Declarações de bens são analisadas com base em uma matriz de risco

Uma das primeiras medidas adotadas pela Controladoria Geral do Município de São Paulo, que foi criada em maio de 2013, foi determinação (decreto 53.929) de que os cerca de 160 mil servidores que compõem a administração direta e fazem parte das 18 empresas, autarquias e fundações municipais passassem a apresentar anualmente, por meio eletrônico, suas declarações de bens e valores.

Desde 1996 o município exigia a entrega das declarações de bens e valores (decreto 36.472). Porém, os dados eram entregues em envelopes fechados e só eram analisados se o servidor fosse alvo de denúncias. Com a criação do Sistema de Registro de Bens dos Agentes Públicos, foram criados filtros baseados em uma matriz de risco, que permitem uma análise detalhada de movimentações patrimoniais atípicas que podem apontar casos de enriquecimento ilícito e, como ocorreu no caso do ISS-Habite-se, permitir a identificação de redes de corrupção que atuam em setores da administração.

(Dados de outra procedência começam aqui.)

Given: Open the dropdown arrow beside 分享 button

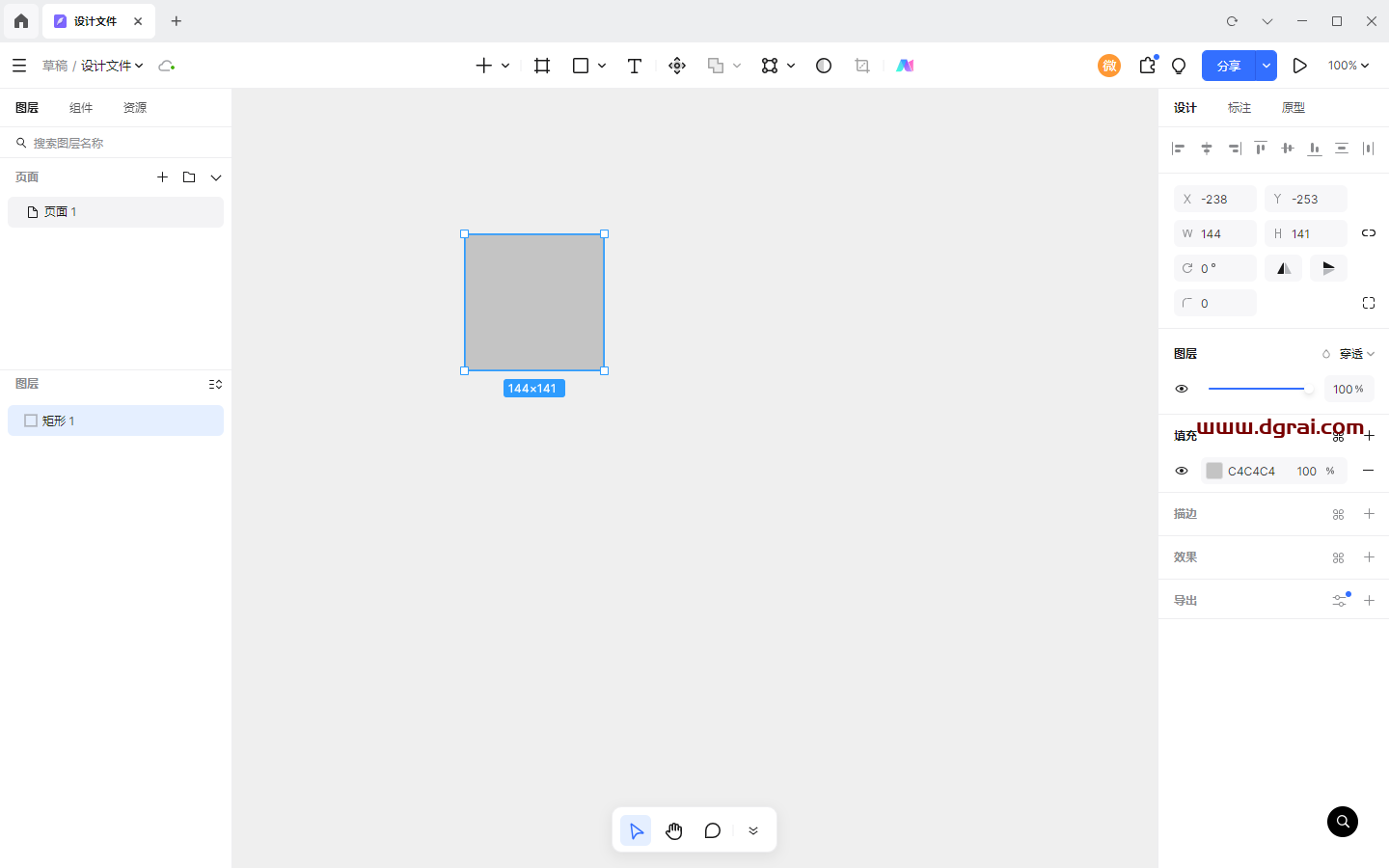Looking at the screenshot, I should click(x=1266, y=66).
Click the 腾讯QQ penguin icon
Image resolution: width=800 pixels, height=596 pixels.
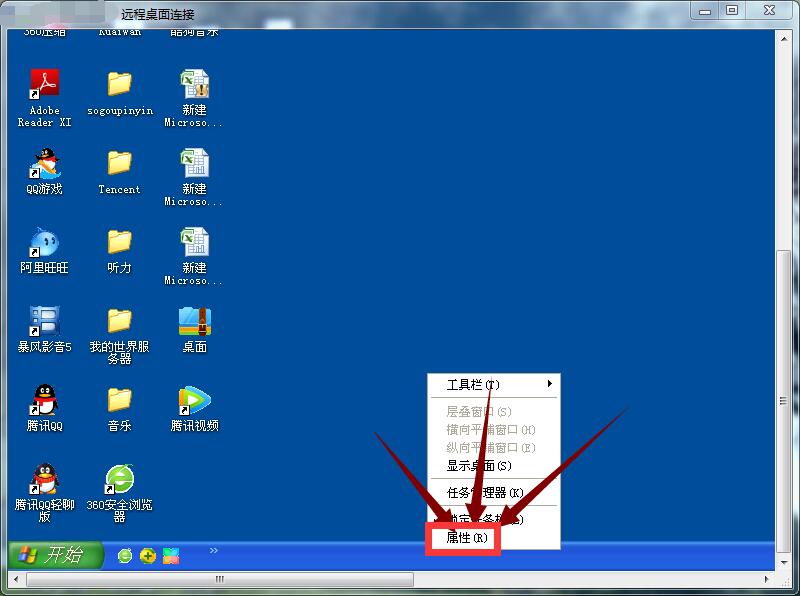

A matriz de risco criada pelo setor de Inteligência da Controladoria Geral do Município  baseia-se em diversos indicadores, como o patrimônio total declarado pelo servidor, a atuação em área ou função considerada sensível e a existência de denúncias contra o agente público.
Quando são identificadas movimentações atípicas, os dados dos servidores são cruzados com outras bases de dados, como os cadastros da Associação dos Registradores Imobiliários de São Paulo (ARISP) e da Junta Comercial do Estado de São Paulo (Jucesp).

Diante de suspeitas de irregularidades, são instauradas sindicâncias administrativas para apurar a eventual existência de atos ilícitos. Atualmente a Corregedoria Geral do Município, que faz parte da CGM-SP, conduz cerca de 40 sindicâncias patrimoniais.